[Stored data entries]
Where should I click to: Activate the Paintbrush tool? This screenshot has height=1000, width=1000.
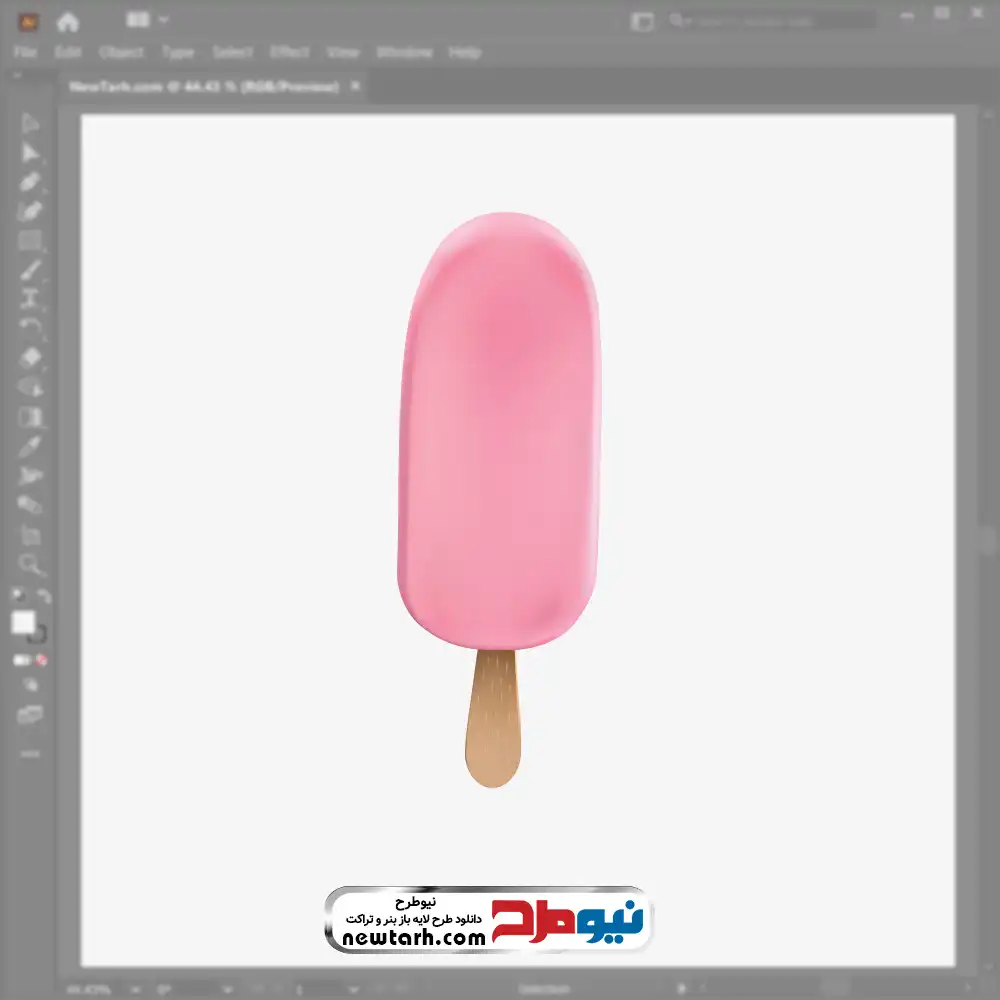(x=30, y=270)
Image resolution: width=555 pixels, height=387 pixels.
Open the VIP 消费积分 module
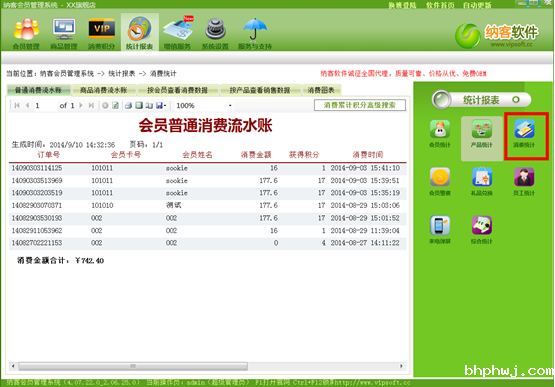[x=101, y=33]
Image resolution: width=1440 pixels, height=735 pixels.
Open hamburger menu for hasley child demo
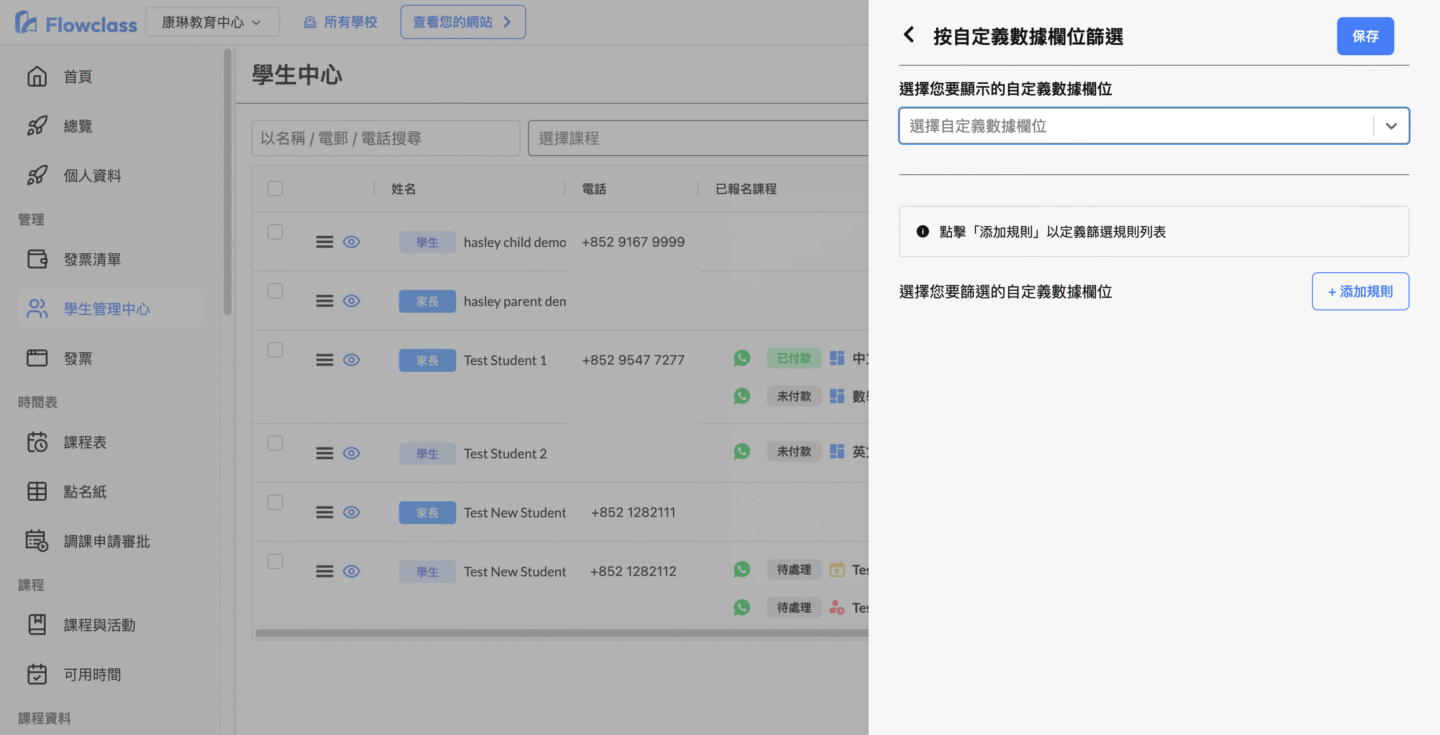324,242
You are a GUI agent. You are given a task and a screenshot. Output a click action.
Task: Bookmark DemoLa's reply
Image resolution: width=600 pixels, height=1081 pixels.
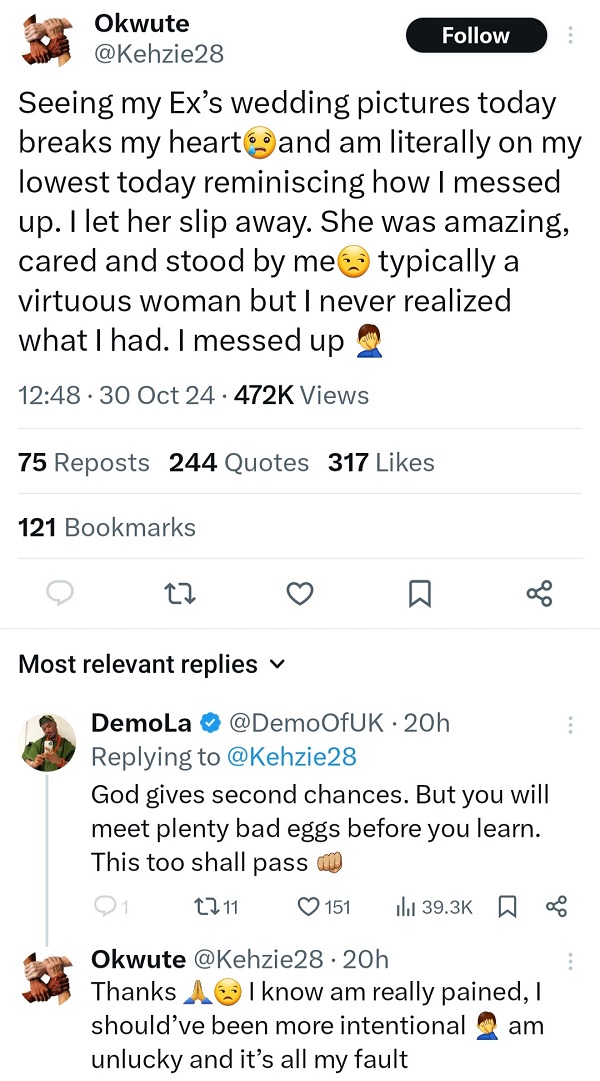click(507, 906)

TASK GOAL: Would you set down the records above once more, exactly, with the pictures removed?

FINISHED EXERCISE:
Where should I click to: Activate the Paintbrush tool? This screenshot has height=1000, width=1000.
(x=30, y=270)
Image resolution: width=555 pixels, height=387 pixels.
Open the VIP 消费积分 module
[x=101, y=33]
Image resolution: width=1440 pixels, height=735 pixels.
Open hamburger menu for hasley child demo
324,242
You are a GUI agent. You are given a task and a screenshot. Output a click action.
Task: Bookmark DemoLa's reply
Image resolution: width=600 pixels, height=1081 pixels.
click(507, 906)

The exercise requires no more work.